[Exercise requirements] Write out every record in full, exactly as written, please.

[Pixel coordinate grounding data]

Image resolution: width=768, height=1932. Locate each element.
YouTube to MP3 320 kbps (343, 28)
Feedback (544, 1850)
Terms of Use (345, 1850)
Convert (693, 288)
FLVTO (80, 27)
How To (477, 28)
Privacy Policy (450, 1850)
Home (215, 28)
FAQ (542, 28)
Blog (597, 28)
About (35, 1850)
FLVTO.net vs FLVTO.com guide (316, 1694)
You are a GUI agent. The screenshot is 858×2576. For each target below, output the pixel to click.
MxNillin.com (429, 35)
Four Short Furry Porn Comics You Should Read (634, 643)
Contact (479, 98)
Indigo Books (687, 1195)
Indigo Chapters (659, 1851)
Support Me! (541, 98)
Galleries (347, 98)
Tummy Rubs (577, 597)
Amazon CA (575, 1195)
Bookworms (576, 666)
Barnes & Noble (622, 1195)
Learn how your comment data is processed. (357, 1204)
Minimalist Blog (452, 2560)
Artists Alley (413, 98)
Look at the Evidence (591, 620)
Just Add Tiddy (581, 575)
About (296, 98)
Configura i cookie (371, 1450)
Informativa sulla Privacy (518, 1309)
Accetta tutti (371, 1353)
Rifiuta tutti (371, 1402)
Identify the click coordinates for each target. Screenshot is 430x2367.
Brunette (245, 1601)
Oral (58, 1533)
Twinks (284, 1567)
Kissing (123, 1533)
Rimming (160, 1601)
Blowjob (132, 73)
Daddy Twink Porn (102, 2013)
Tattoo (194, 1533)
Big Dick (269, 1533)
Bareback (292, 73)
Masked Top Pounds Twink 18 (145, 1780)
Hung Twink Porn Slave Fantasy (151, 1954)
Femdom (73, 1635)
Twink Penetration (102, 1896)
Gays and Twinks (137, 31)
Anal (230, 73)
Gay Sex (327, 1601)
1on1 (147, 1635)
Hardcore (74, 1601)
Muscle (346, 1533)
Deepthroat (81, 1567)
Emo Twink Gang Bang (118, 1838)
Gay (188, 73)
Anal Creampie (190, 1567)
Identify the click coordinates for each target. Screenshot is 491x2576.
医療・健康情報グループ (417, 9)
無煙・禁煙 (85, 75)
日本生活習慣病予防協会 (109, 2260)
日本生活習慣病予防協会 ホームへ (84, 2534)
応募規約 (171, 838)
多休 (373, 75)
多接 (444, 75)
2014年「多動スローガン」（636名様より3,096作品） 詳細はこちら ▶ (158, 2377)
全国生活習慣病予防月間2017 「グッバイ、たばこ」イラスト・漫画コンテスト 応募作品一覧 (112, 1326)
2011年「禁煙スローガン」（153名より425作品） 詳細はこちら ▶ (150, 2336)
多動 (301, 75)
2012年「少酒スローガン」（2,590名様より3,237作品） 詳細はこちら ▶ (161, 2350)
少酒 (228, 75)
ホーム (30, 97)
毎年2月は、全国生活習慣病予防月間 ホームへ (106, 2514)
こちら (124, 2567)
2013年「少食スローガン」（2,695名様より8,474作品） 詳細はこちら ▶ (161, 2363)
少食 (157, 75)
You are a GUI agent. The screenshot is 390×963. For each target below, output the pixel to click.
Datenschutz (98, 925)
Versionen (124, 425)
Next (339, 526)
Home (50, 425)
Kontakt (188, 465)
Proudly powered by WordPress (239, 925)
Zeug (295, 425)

[Written solution]
Image resolution: width=768, height=1932. Locate each element.
YouTube to MP3 320 kbps (343, 28)
Feedback (544, 1850)
Terms of Use (345, 1850)
Convert (693, 288)
FLVTO (80, 27)
How To (477, 28)
Privacy Policy (450, 1850)
Home (215, 28)
FAQ (542, 28)
Blog (597, 28)
About (35, 1850)
FLVTO.net vs FLVTO.com guide (316, 1694)
You are a GUI agent. The screenshot is 858×2576. For each target below, output the pixel to click.
MxNillin.com (429, 35)
Four Short Furry Porn Comics You Should Read (634, 643)
Contact (479, 98)
Indigo Books (687, 1195)
Indigo Chapters (659, 1851)
Support Me! (541, 98)
Galleries (347, 98)
Tummy Rubs (577, 597)
Amazon CA (575, 1195)
Bookworms (576, 666)
Barnes & Noble (622, 1195)
Learn how your comment data is processed. (357, 1204)
Minimalist Blog (452, 2560)
Artists Alley (413, 98)
Look at the Evidence (591, 620)
Just Add Tiddy (581, 575)
About (296, 98)
Configura i cookie (371, 1450)
Informativa sulla Privacy (518, 1309)
Accetta tutti (371, 1353)
Rifiuta tutti (371, 1402)
Identify the click coordinates for each target. Screenshot is 430x2367.
Brunette (245, 1601)
Oral (58, 1533)
Twinks (284, 1567)
Kissing (123, 1533)
Rimming (160, 1601)
Blowjob (132, 73)
Daddy Twink Porn (102, 2013)
Tattoo (194, 1533)
Big Dick (269, 1533)
Bareback (292, 73)
Masked Top Pounds Twink 18 (145, 1780)
Hung Twink Porn Slave Fantasy (151, 1954)
Femdom (73, 1635)
Twink Penetration (102, 1896)
Gays and Twinks (137, 31)
Anal (230, 73)
Gay Sex (327, 1601)
1on1 (147, 1635)
Hardcore (74, 1601)
Muscle (346, 1533)
Deepthroat (81, 1567)
Emo Twink Gang Bang (118, 1838)
Gay (188, 73)
Anal Creampie (190, 1567)
Identify the click coordinates for each target. Screenshot is 491x2576.
医療・健康情報グループ (417, 9)
無煙・禁煙 (85, 75)
日本生活習慣病予防協会 (109, 2260)
日本生活習慣病予防協会 ホームへ (84, 2534)
応募規約 (171, 838)
多休 (373, 75)
多接 (444, 75)
2014年「多動スローガン」（636名様より3,096作品） 詳細はこちら ▶ (158, 2377)
全国生活習慣病予防月間2017 「グッバイ、たばこ」イラスト・漫画コンテスト 応募作品一覧 (112, 1326)
2011年「禁煙スローガン」（153名より425作品） 詳細はこちら ▶ (150, 2336)
多動 (301, 75)
2012年「少酒スローガン」（2,590名様より3,237作品） 詳細はこちら ▶ (161, 2350)
少酒 (228, 75)
ホーム (30, 97)
毎年2月は、全国生活習慣病予防月間 ホームへ (106, 2514)
こちら (124, 2567)
2013年「少食スローガン」（2,695名様より8,474作品） 詳細はこちら ▶ (161, 2363)
少食 (157, 75)
You are a GUI agent. The screenshot is 390×963. For each target below, output the pixel to click.
Datenschutz (98, 925)
Versionen (124, 425)
Next (339, 526)
Home (50, 425)
Kontakt (188, 465)
Proudly powered by WordPress (239, 925)
Zeug (295, 425)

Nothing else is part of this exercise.